I have so far assumed it is obvious what you would do for the actual computation, but I will elaborate just in case. I assume you have a method float read (int time)
that you use to read the values. The goal is to make this call as efficient as possible. So you do not compute the moving average every time the read
method is called. Instead you precompute the value as of the last update or the last alarm, and "tweak" this value by a couple of floating point operations to account for the passage of time since the last update. (i. e. a constant number of operations except for perhaps processing a list of piled up alarms).
Hopefully this is clear -- this should be a quite simple algorithm and quite efficient.
Further optimization: one of the remaining problems is if a large number of updates happen within the time window, then there is a long time for which there are neither reads nor updates, and then a read or update comes along. In this case, the above algorithm will be inefficient in incrementally updating the value for each of the updates that is falling off. This is not necessary because we only care about the last update beyond the time window so if there is a way to efficiently drop off all older updates, it would help.
To do this, we can modify the algorithm to do a binary search of updates to find the most recent update before the time window. If there are relatively few updates that needs to be "dropped" then one can incrementally update the value for each dropped update. But if there are many updates that need to be dropped then one can recompute the value from scratch after dropping off the old updates.
Appendix on Incremental Computation: I should clarify what I mean by incremental computation above in the sentence "tweak" this value by a couple of floating point operations to account for the passage of time since the last update. Initial non-incremental computation:
start with
sum = 0;
updates_in_window = /* set of all updates within window */;
prior_update' = /* most recent update prior to window with timestamp tweaked to window beginning */;
relevant_updates = /* union of prior_update' and updates_in_window */,
then iterate over relevant_updates
in order of increasing time:
for each update EXCEPT last {
sum += update.value * time_to_next_update;
},
and finally
moving_average = (sum + last_update * time_since_last_update) / window_length;
.
Now if exactly one update falls off the window but no new updates arrive, adjust sum
as:
sum -= prior_update'.value * time_to_next_update + first_update_in_last_window.value * time_from_first_update_to_new_window_beginning;
(note it is prior_update'
which has its timestamp modified to start of last window beginning). And if exactly one update enters the window but no new updates fall off, adjust sum
as:
sum += previously_most_recent_update.value * corresponding_time_to_next_update.

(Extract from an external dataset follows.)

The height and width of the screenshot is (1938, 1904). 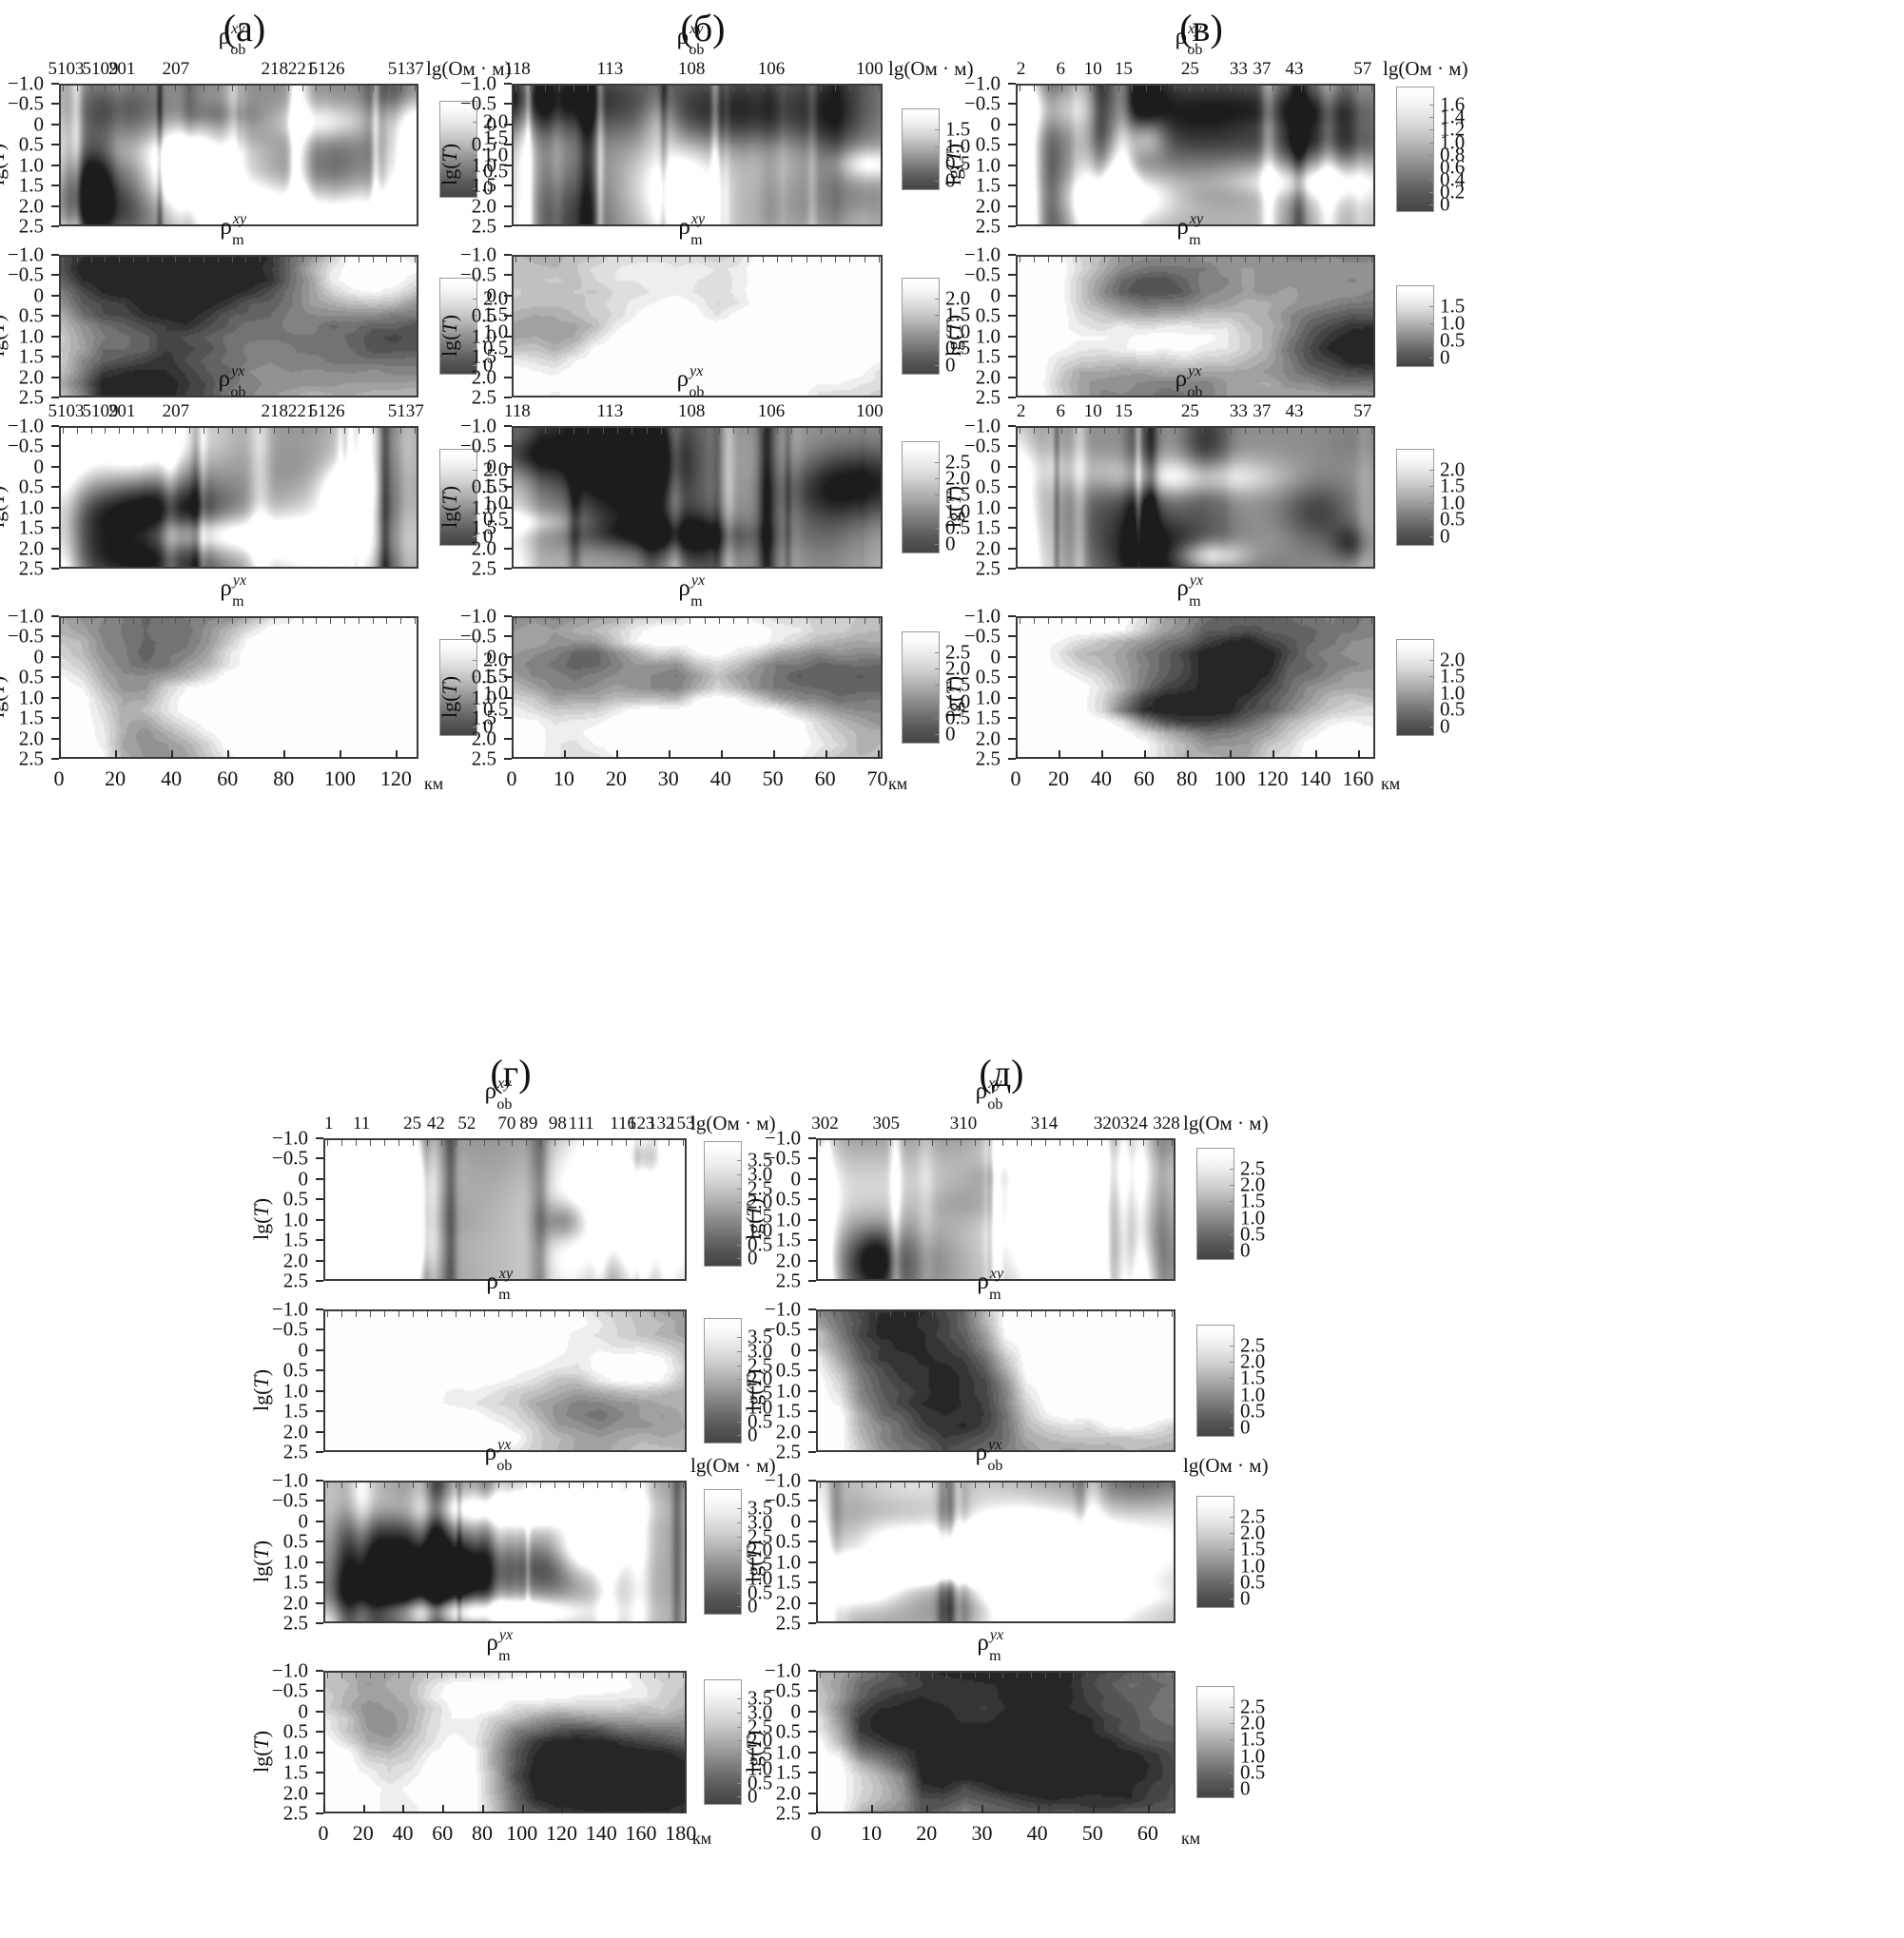 What do you see at coordinates (990, 1646) in the screenshot?
I see `row-title-d-m_yx: ρyxm` at bounding box center [990, 1646].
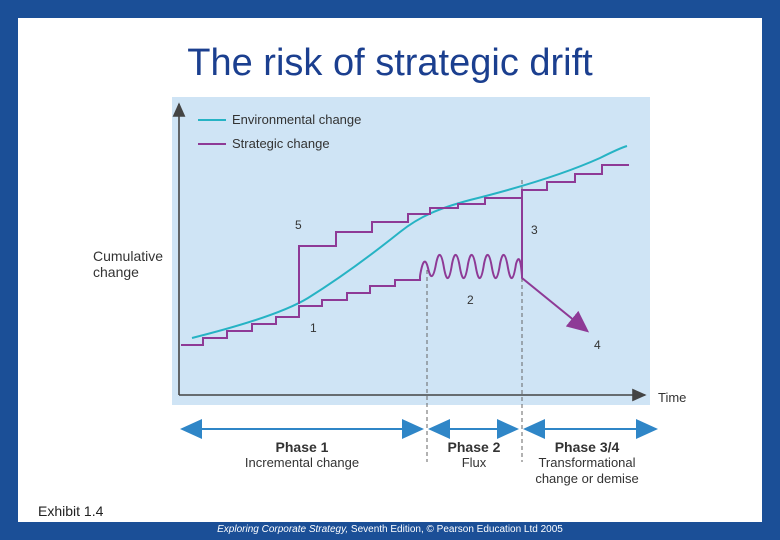 This screenshot has width=780, height=540. Describe the element at coordinates (470, 300) in the screenshot. I see `marker-2: 2` at that location.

As should be obvious, this is a rough sketch but hopefully it shows how you can maintain the average such that it is O(1) operations per update on an amortized basis. But note further optimization in previous paragraph. Also note stability issues alluded to in an older answer, which means that floating point errors may accumulate over a large number of such incremental operations such that there is a divergence from the result of the full computation that is significant to the application.